Cláudio Filipe Lima Rapôso

Posted on May 4

Designing a Multicloud Cellular Architecture for Blast Radius Containment

#azure #aws #architecture #microservices

Modern cloud-native systems often fall victim to their own scale. A single misconfigured deployment or localized infrastructure degradation can quickly cascade across an entire distributed system, compromising the service for all users simultaneously. When architectural boundaries fail to contain faults, engineering teams face catastrophic service level agreement breaches and prolonged recovery times (Smith & Jones, 2023). The definitive solution to this vulnerability is Cellular Architecture. By partitioning the system into isolated, self-contained units of deployment known as cells, we strictly limit the blast radius of any failure. Implementing this pattern across Amazon Web Services and Microsoft Azure ensures that a tenant workload, such as a housing cooperative management platform, remains operational even during a complete regional or provider-level outage. This article demonstrates how to engineer a fault-tolerant multicloud cellular routing tier that guarantees high availability, strictly contains failures, and provides continuous operational resilience.

Prerequisites

Executing this multicloud architecture requires advanced proficiency in Infrastructure as Code and edge networking. You need Terraform version 1.6 or higher alongside the latest AWS (version 5.0+) and AzureRM (version 3.70+) providers. The routing logic requires Python 3.12 utilizing the boto3 and azure-cosmos libraries for state synchronization. Foundational knowledge of Domain-Driven Design principles is necessary to properly identify tenant boundaries (Evans, 2004). Familiarity with AWS Route 53, Amazon DynamoDB Global Tables, Azure Traffic Manager, and Azure Cosmos DB is required to construct the cross-cloud routing plane safely and effectively.

Step-by-Step

Step 1: Provisioning Isolated Infrastructure Cells

Partitioning the system into isolated cells begins with defining the physical infrastructure boundaries for our tenant workloads. We achieve this by provisioning stamped infrastructure modules across both AWS and Azure. Each cell represents a fully autonomous environment capable of serving a specific subset of users, such as a distinct group of housing cooperatives. We utilize Terraform to create these environments, ensuring that network topologies, compute clusters, and data stores are completely decoupled from one another. Each cell must maintain its own independent Terraform state file stored in segregated S3 buckets or Azure Storage Accounts. Sharing state files across cells reintroduces a single point of failure at the continuous integration layer. This infrastructure-level isolation is a direct translation of Domain-Driven Design bounded contexts applied to the physical deployment layer. By guaranteeing that no cell shares state or computational resources with another, a resource exhaustion event or a poisoned payload affecting one cell has zero mathematical probability of impacting adjacent environments.

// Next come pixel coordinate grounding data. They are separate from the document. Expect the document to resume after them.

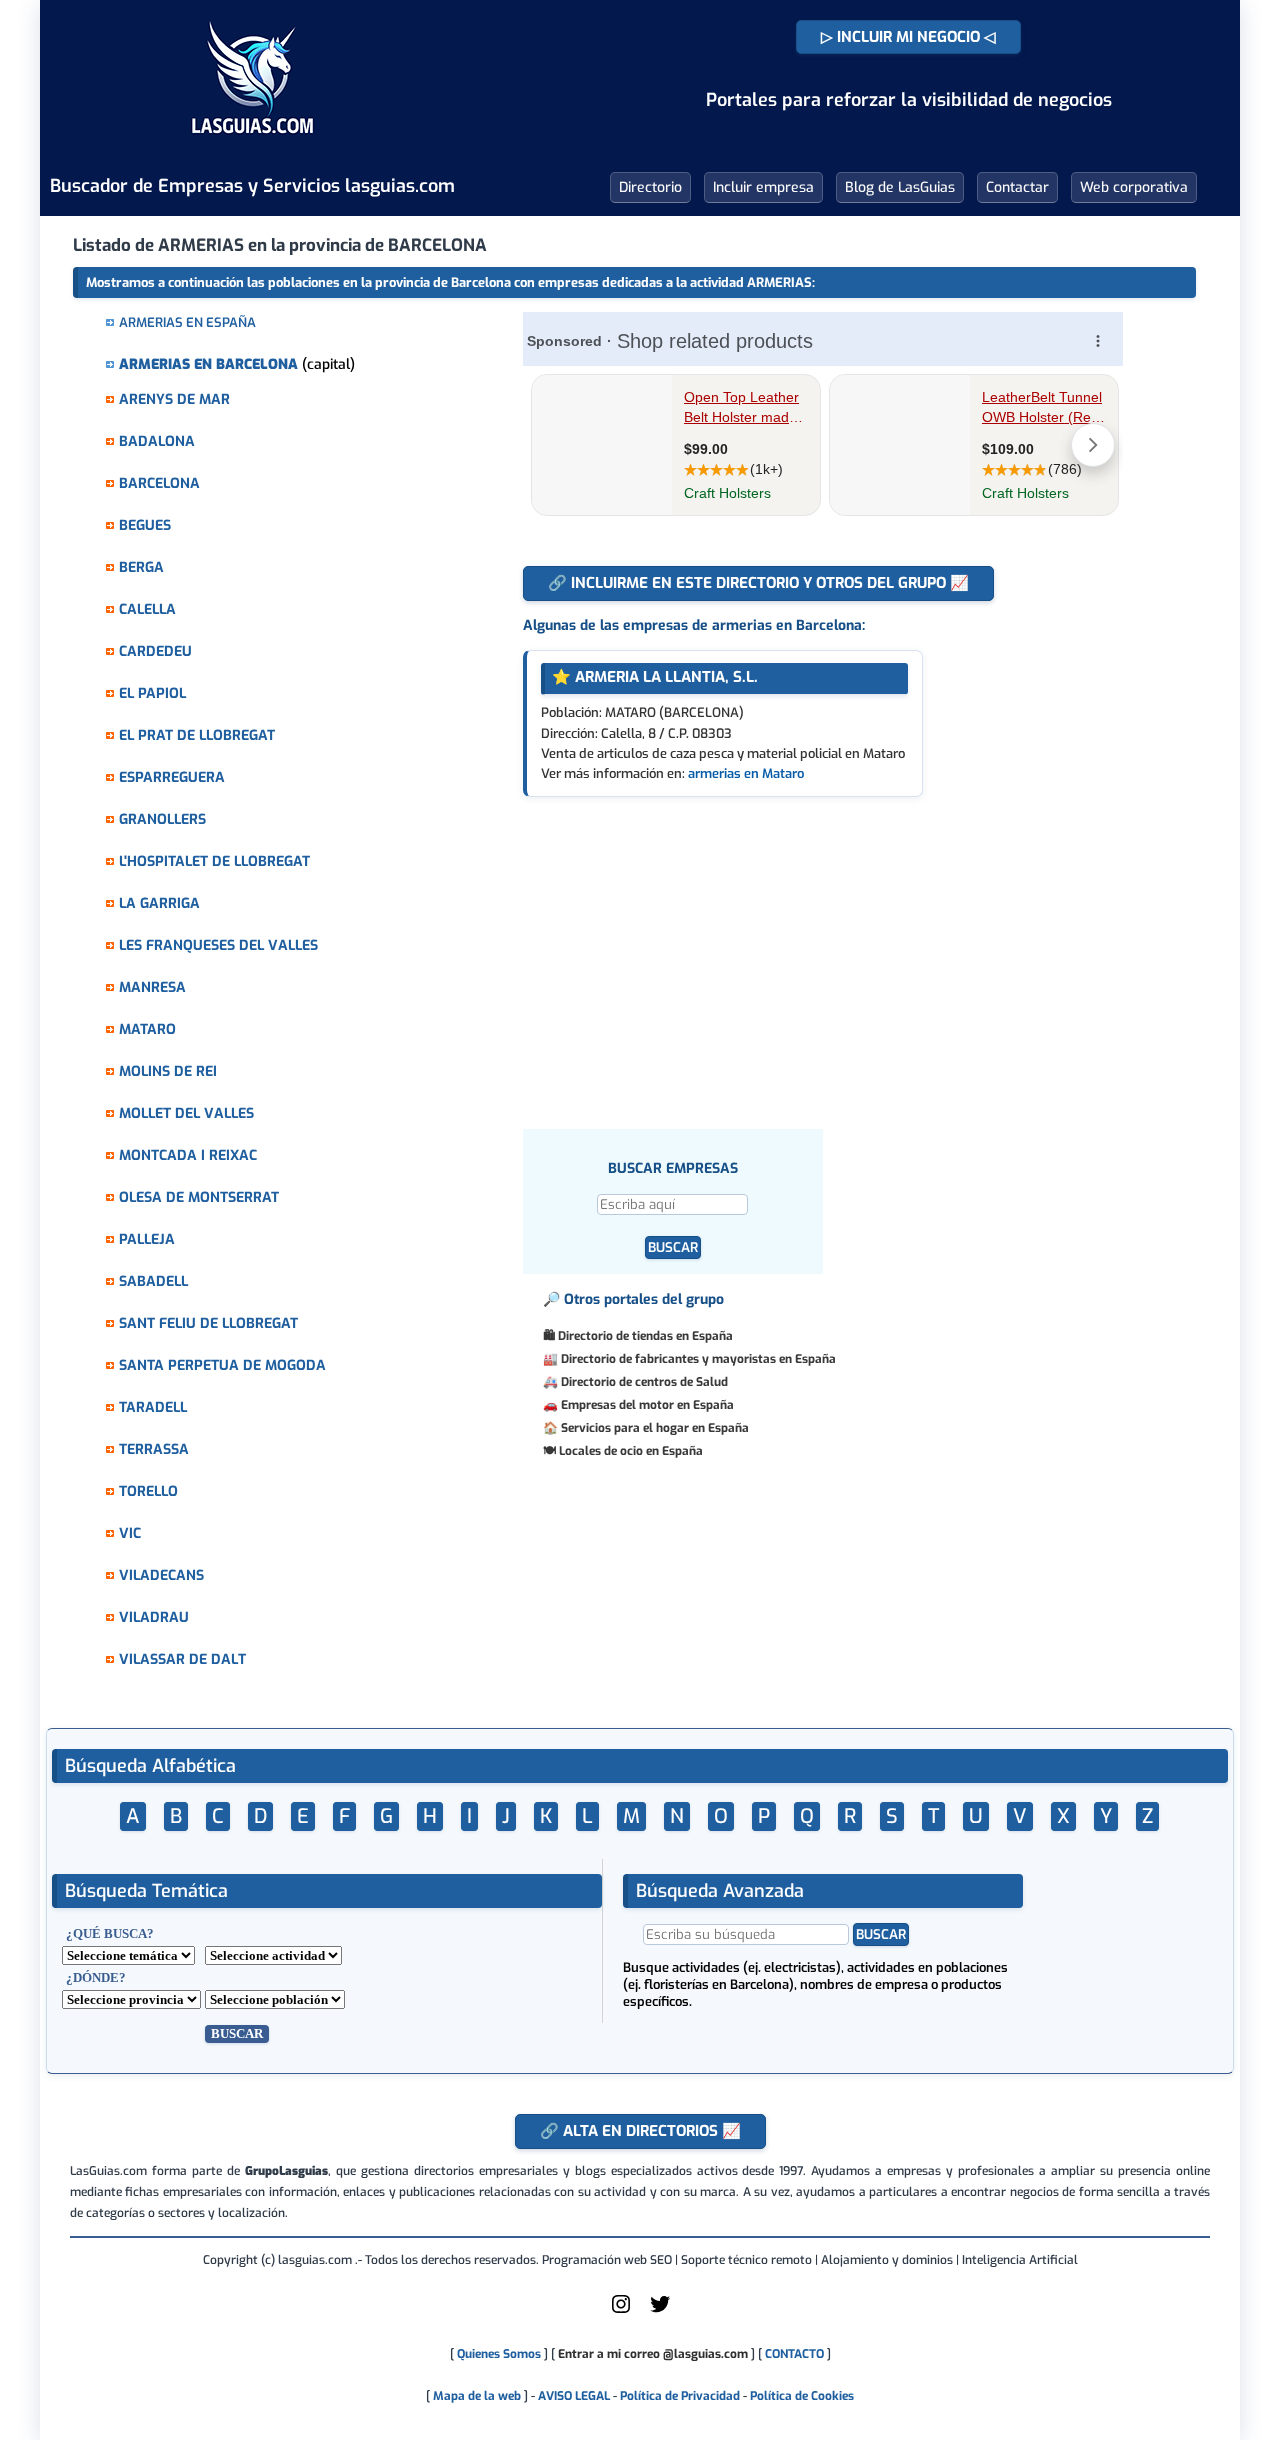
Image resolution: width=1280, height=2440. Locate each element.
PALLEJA (147, 1239)
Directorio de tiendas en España (645, 1336)
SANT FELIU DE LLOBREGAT (208, 1323)
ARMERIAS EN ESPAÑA (187, 322)
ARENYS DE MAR (174, 399)
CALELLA (147, 609)
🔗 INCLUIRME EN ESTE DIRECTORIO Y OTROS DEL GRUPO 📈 (758, 583)
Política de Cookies (802, 2396)
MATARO (147, 1029)
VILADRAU (154, 1617)
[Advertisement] (832, 947)
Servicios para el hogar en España (655, 1428)
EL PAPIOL (152, 693)
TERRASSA (154, 1449)
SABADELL (153, 1281)
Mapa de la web (475, 2396)
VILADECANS (161, 1575)
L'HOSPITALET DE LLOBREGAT (214, 861)
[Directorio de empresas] (252, 148)
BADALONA (157, 441)
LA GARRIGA (159, 903)
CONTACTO (794, 2354)
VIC (130, 1533)
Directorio (650, 187)
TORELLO (148, 1491)
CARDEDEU (155, 651)
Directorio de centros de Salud (644, 1382)
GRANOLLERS (162, 819)
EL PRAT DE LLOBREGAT (197, 735)
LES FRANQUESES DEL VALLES (218, 945)
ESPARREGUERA (172, 777)
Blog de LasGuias (900, 187)
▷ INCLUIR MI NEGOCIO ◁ (908, 37)
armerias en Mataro (746, 773)
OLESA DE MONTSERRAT (199, 1197)
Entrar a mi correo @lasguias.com (653, 2354)
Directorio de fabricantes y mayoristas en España (698, 1359)
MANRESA (152, 987)
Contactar (1017, 187)
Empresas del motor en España (647, 1405)
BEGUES (145, 525)
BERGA (141, 567)
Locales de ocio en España (631, 1451)
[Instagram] (621, 2312)
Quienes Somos (499, 2354)
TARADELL (153, 1407)
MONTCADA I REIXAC (188, 1155)
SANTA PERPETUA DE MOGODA (222, 1365)
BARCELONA (159, 483)
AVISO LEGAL (574, 2396)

# cell_infrastructure/main.tf
variable "cell_identifier" {
  type        = string
  description = "Unique alphanumeric identifier for the tenant cell"
}

variable "cloud_provider" {
  type        = string
  validation {
    condition     = contains(["aws", "azure"], var.cloud_provider)
    error_message = "Provider must be strictly aws or azure."
  }
}

resource "aws_vpc" "cell_network" {
  count                = var.cloud_provider == "aws" ? 1 : 0
  cidr_block           = "10.${regex("[0-9]+", var.cell_identifier)}.0.0/16"
  enable_dns_hostnames = true

  tags = {
    Name          = "vpc-cell-${var.cell_identifier}"
    Boundary      = "TenantIsolation"
    Architecture  = "Cellular"
  }
}

resource "azurerm_virtual_network" "cell_network" {
  count               = var.cloud_provider == "azure" ? 1 : 0
  name                = "vnet-cell-${var.cell_identifier}"
  address_space       = ["10.${regex("[0-9]+", var.cell_identifier)}.0.0/16"]
  location            = "eastus2"
  resource_group_name = "rg-cells-production"

  tags = {
    Name          = "vnet-cell-${var.cell_identifier}"
    Boundary      = "TenantIsolation"
    Architecture  = "Cellular"
  }
}

This module guarantees strict network isolation. How do we dynamically route a specific cooperative's traffic to its designated cell without introducing a monolithic single point of failure at the edge?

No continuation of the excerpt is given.